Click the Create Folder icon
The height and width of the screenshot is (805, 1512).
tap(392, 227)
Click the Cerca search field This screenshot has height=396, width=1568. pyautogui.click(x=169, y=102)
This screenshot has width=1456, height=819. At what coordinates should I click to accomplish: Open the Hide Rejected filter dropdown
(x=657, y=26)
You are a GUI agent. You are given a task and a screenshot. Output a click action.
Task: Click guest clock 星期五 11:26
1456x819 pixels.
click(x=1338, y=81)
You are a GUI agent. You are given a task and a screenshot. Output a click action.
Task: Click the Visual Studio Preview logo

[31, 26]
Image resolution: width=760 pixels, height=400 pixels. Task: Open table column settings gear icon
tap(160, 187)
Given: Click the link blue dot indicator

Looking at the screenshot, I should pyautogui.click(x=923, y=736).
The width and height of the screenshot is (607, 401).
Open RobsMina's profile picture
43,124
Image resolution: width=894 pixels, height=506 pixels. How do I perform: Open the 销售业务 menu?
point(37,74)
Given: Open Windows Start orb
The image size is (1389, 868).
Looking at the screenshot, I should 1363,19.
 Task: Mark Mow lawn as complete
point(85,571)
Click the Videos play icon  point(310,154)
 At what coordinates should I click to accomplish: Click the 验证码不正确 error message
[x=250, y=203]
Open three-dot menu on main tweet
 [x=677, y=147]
==============================
Rewrite the lines above as a Markdown table with two columns, "No." and "Line". Number each line in order and leave out the blank lines.

FINISHED EXERCISE:
| No. | Line |
|---|---|
| 1 | Click the Create Folder icon |
| 2 | The height and width of the screenshot is (805, 1512). |
| 3 | tap(392, 227) |
| 4 | Click the Cerca search field This screenshot has height=396, width=1568. pyautogui.click(x=169, y=102) |
| 5 | This screenshot has width=1456, height=819. At what coordinates should I click to accomplish: Open the Hide Rejected filter dropdown |
| 6 | (x=657, y=26) |
| 7 | You are a GUI agent. You are given a task and a screenshot. Output a click action. |
| 8 | Task: Click guest clock 星期五 11:26 |
| 9 | 1456x819 pixels. |
| 10 | click(x=1338, y=81) |
| 11 | You are a GUI agent. You are given a task and a screenshot. Output a click action. |
| 12 | Task: Click the Visual Studio Preview logo |
| 13 | [31, 26] |
| 14 | Image resolution: width=760 pixels, height=400 pixels. Task: Open table column settings gear icon |
| 15 | tap(160, 187) |
| 16 | Given: Click the link blue dot indicator |
| 17 | Looking at the screenshot, I should pyautogui.click(x=923, y=736). |
| 18 | The width and height of the screenshot is (607, 401). |
| 19 | Open RobsMina's profile picture |
| 20 | 43,124 |
| 21 | Image resolution: width=894 pixels, height=506 pixels. How do I perform: Open the 销售业务 menu? |
| 22 | point(37,74) |
| 23 | Given: Open Windows Start orb |
| 24 | The image size is (1389, 868). |
| 25 | Looking at the screenshot, I should 1363,19. |
| 26 |  Task: Mark Mow lawn as complete |
| 27 | point(85,571) |
| 28 | Click the Videos play icon  point(310,154) |
| 29 |  At what coordinates should I click to accomplish: Click the 验证码不正确 error message |
| 30 | [x=250, y=203] |
| 31 | Open three-dot menu on main tweet |
| 32 |  [x=677, y=147] |